To evaluate the degree of hepatic injury in each group, the hepatic lipid peroxidation and GSH content were investigated in the liver tissue. As shown in Fig. 1A, the MDA level in the sham-operated liver tissues was 0.23±0.01 nmol/mg. However, the MDA level in the I/R group significantly increased to 0.46±0.04 nmol/mg, compared with that in the sham group (P<0.01). In the GP-treated I/R group, the MDA level was significantly reduced compared with the I/R group (P<0.01). In addition, as shown in Fig. 1B, the GSH:GSSG ratio in the I/R group was markedly decreased (from 8.44 to 3.61), when compared with that observed in the sham group (P<0.01), which was attenuated by pre-treatment with GP (P<0.01).

The activity of serum ALT and AST was determined in each group. As shown in Fig. 2, the activity of serum ALT and AST was 97.4±9.9 U/l and 107.9±12.1 U/l, respectively, in the sham group. However, the activity of serum ALT and AST in the I/R group was significantly increased (4,833±242 U/l and 4,426±142 U/l, respectively) when compared with those in the sham group (P<0.01). Furthermore, these increases were significantly attenuated by pre-treatment with GP prior to I/R (P<0.01).

HO-1, a protein that is ubiquitously expressed in various cells, may be markedly induced by numerous stress stimuli, including I/R (10). Therefore, the protein expression of HO-1 was determined in each group. As demonstrated in Fig. 3, the protein expression level of HO-1 notably increased following 6 h of reperfusion compared with the sham group (P<0.01); however, the increase was attenuated by pre-treatment with GP prior to I/R (P<0.01).
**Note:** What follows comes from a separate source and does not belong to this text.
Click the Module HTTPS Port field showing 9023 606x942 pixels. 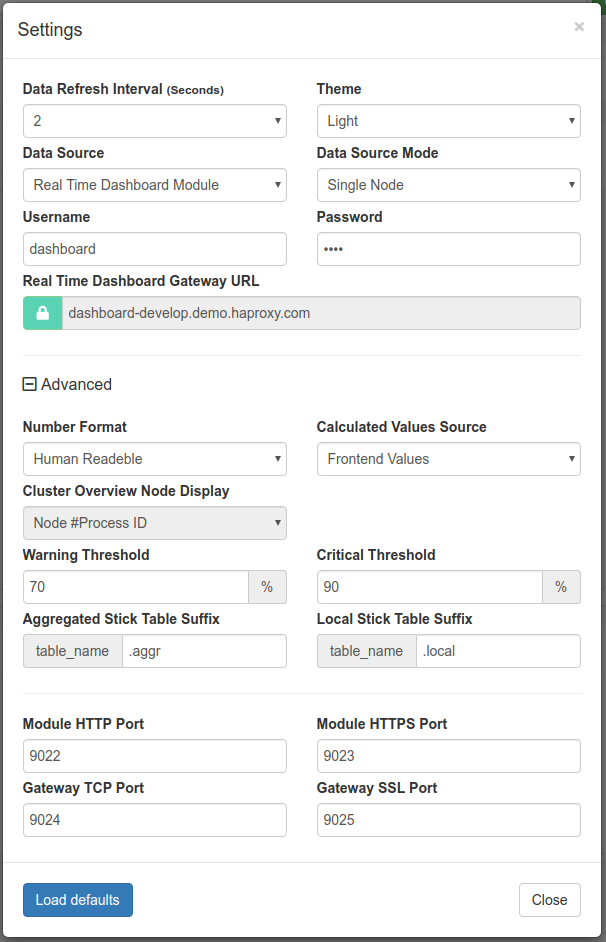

To determine the apoptosis level in the liver tissues in each group, the expression levels of two apoptotic-related proteins, Bcl-2 and Bax, were determined via a western blot assay. As demonstrated in Fig. 4A, the protein expression level of anti-apoptotic Bcl-2 was lower in the I/R group compared with the sham group, which was attenuated by pre-treatment with GP. Consistently, the protein level of pro-apoptotic Bax was upregulated in the I/R group, when compared with that observed in the sham group, which was markedly attenuated by the administration of GP.

In addition, the activity of caspase-3 and -8, two important indicators for cell apoptosis, was determined. As shown in Fig. 4B, the caspase-3 and -8 activities in the I/R group was significantly increased when compared with that observed in the sham group; however, this increase was attenuated by pre-treatment with GP.

In the I/R group, the protein level of cytochrome c in the cytosol was significantly higher following 6 h of reperfusion, when compared with that observed in the sham group. However, these increases were significantly attenuated by pre-treatment with GP (Fig. 4C).